The potentiometer and the optical interrupter both have very accurate sensing apparatus. The resistive film in the potentiometer lets one track the position very well with RC Time Constants and linear interpolation. The optical interrupter’s encoder disk lets one instantly know when one is at a reference point. Either way, they both do the job well.
5. Economic Feasibility
As one could see from the Pugh Analysis, the cheapest of the sensors are the IRPD and the hair trigger sensors. To be specific, the hair-trigger sensor is the least expensive of them all. When it comes to the IRPD, however, it is not much less expensive than the optical interrupter setup.
As per the sonar, not only is it the most expensive, but experience has shown that they are very temperamental and tend to need to be replaced regularly. Thus, this is far from a good choice for our system.
6. Technical Feasibility
When it comes to simplicity of use, one can’t get more simplistic than the switch. After all, it is purely a physical touch sensor with binary output. The IRPD is in the same vein; only it is a light wave sensor.
The sonar can be controlled with the proper conversion factor, either to inches or mm. Still, as was said before, the sensor is quite temperamental, so use of this sensor tends to give the user improper data that must be adjusted each time a new type of error is introduced.
When it comes to the potentiometer, one has to figure out the RC Time constants for certain positions and these Time constants change as the capacitors either wear out or are replaced. Thus, it is fairly hard to keep track of.
The optical interrupter has a physical encoder disk that has lines etched into it that are fixed in place.

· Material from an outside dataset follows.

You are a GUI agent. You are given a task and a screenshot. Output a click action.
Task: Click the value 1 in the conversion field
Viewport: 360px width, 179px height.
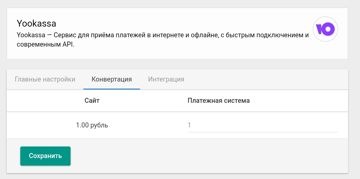189,125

Thus, once one has mounted the encoder disk, one no longer has to worry about adjusting for position error.
7. Schedule Feasibility
All of the parts have to be mounted. The fastest mountings will be for the IRPD and the switch. The second fastest would likely be sonar, seeing as one also merely needs to mount it to be in place, but one also has to take time to find the RC Time Constants. Third would be the potentiometer, which one has to mount the shaft of directly to the cylinder. Lastly, the slowest to mount would be the optical encoder, seeing as one has to mount the encoder disk to the cylinder and then mount the mouth of the optical encoder around the disk.
When it comes to time spent correcting the errors in the system, the least time would be spent on the optical encoder, seeing as it has very little ability to have variance in it. The other sensors, however, would have plenty of time spent correcting the errors, perhaps even more than the time saved on mounting. Thus, the team decided that the optical encoder would be the most feasible.
8. Final Decision
After looking through all forms of feasibility assessment, we found that the optical encoder setup was the most feasible.
Specifications, Analysis and Synthesis
1 Mechanical Analysis & Synthesis
1 Problem Statement
During the calibration of a pipette there are many factors that affect the precise calibration of the pipette. Our goal is to minimize the factors that are causing the error in the calibration.
2 Known Information
The colorimetric or photometric method involves the analysis of volumes of diluted dye in a cell of known path length. According to the Beer- Lambert Relationship,if a beam of monochromatic light passes through homogeneous solutions of equal pathlength,the absorbance measured is proportional to the dye concentration.So,with this in mind, an unknown volume of dye can be pipetted into a known volume of diluent,the resulting dye concentration can be measured photometrically, and the volume can be calculated.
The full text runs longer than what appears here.